Let me tell you why.
I am justified by faith apart from works.
How does the event of justification shine light here, in these dark places of approval and disapproval? How does the real, actual event of being justified have any word of comfort to speak to me here, in my relationships, in how I view myself and am viewed by others?
First, we have been restored to God through Christ by the power of the Spirit. The old children’s limerick, Jesus loves me, this I know, for the bible tells me so, is not just a “little diddy”; it’s a deep truth. That Jesus loves us is exactly what the gospel message declares to us—a love for us while we were loveless. Paul writes,
“For while we were still weak, at the right time Christ died for the ungodly. For one will scarcely die for a righteous person—though perhaps for a good person one would dare even to die—but God shows his love for us in that while we were still sinners, Christ died for us” (Romans 5:6-8)
It’s being encountered by this radical love, this mind-blowing love, this one-way love that is the quintessential element in being okay with yourself when others are not. When we are encountered by this love, by the gospel, two things happen: 1. We’re free to see ourselves for who we really are, to hear the diagnosis of God’s law: transgressor, broken, dead. 2. We are given new life, true life: beloved child of God.
★ ★ ★
Required work:
1: Reproduce the passage on justification word for word. Begin at the words "How does the event" and stop after "viewed by others?".
2: Which Bible passage does the passage on justification quote?
3: Go on with the passage on justification, starting after its final sentence.
★ ★ ★
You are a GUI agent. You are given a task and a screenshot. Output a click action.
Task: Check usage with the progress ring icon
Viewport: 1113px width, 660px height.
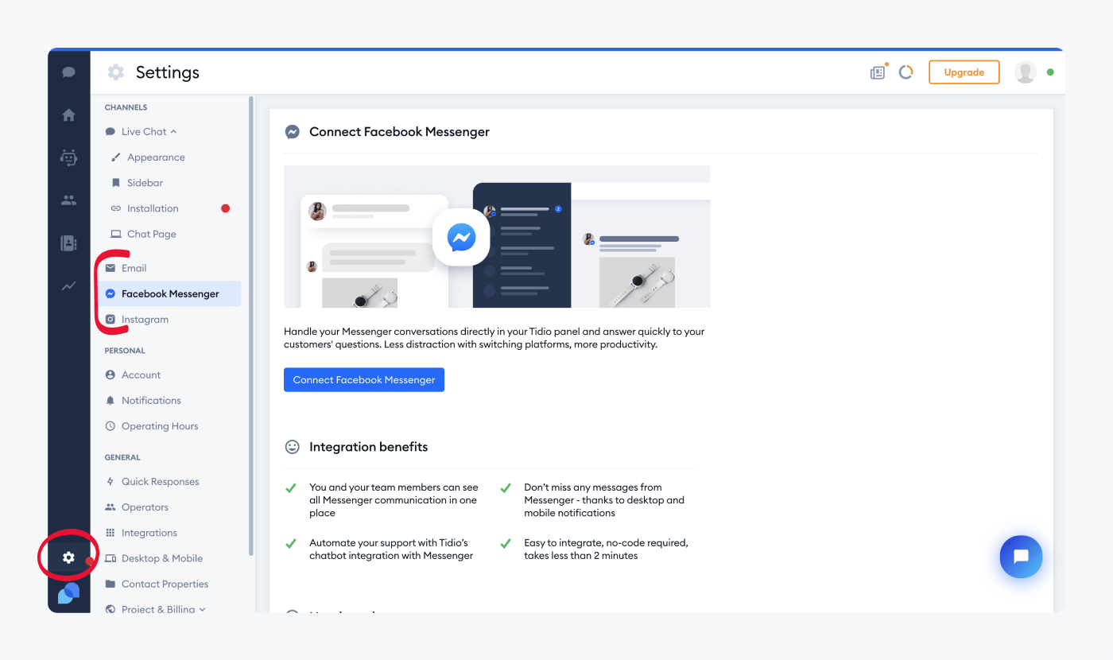pos(906,72)
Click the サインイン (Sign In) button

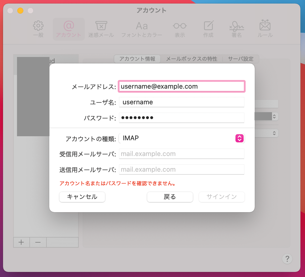[222, 197]
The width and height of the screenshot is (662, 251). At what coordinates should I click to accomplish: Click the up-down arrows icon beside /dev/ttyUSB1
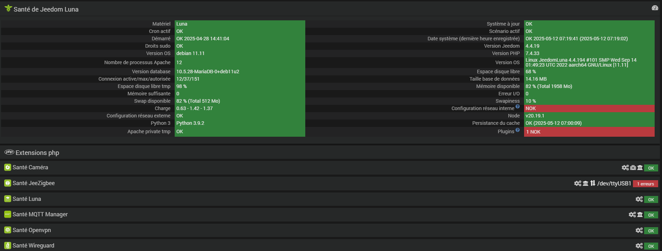(x=593, y=183)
★ ★ ★
Task-by-task results:
1:
How does the event of justification shine light here, in these dark places of approval and disapproval? How does the real, actual event of being justified have any word of comfort to speak to me here, in my relationships, in how I view myself and am viewed by others?

2: Romans 5:6-8

3:
This leads me to the second point: in light of being encountered by the law and the gospel and dying and being given new life, we have been given ourselves back. As Christians, we make a big deal about losing yourself. But is that the FULL story? Jesus says,
“Whoever finds his life will lose it, and whoever loses his life for my sake will find it.” (Matt 10:39, cf 16:25; Mark 9:41; Luke 9:24, 17:33)
I want to put a lot of emphasis on both the losing and finding. The death we suffer resulting from the encounter with the law is the act of losing. But, it doesn’t stop there; we find something too: ourselves, our lives. We lose life to gain life (as a gift). In this losing and finding—in this dying and rising—pop psychology’s attempt to make everyone okay with themselves is finally made possible. “I’m okay, you’re okay is only true in light of the declaration of an encounter with the law (“I’m not fine and you’re not fine,” Welcome Wagon) and the gospel (“There is no condemnation for those in Christ Jesus, Rom. 8:1).
And this brings me to my third point: God loved and loves me when I’m not okay, so you can think what you will of me because it does not define who I am.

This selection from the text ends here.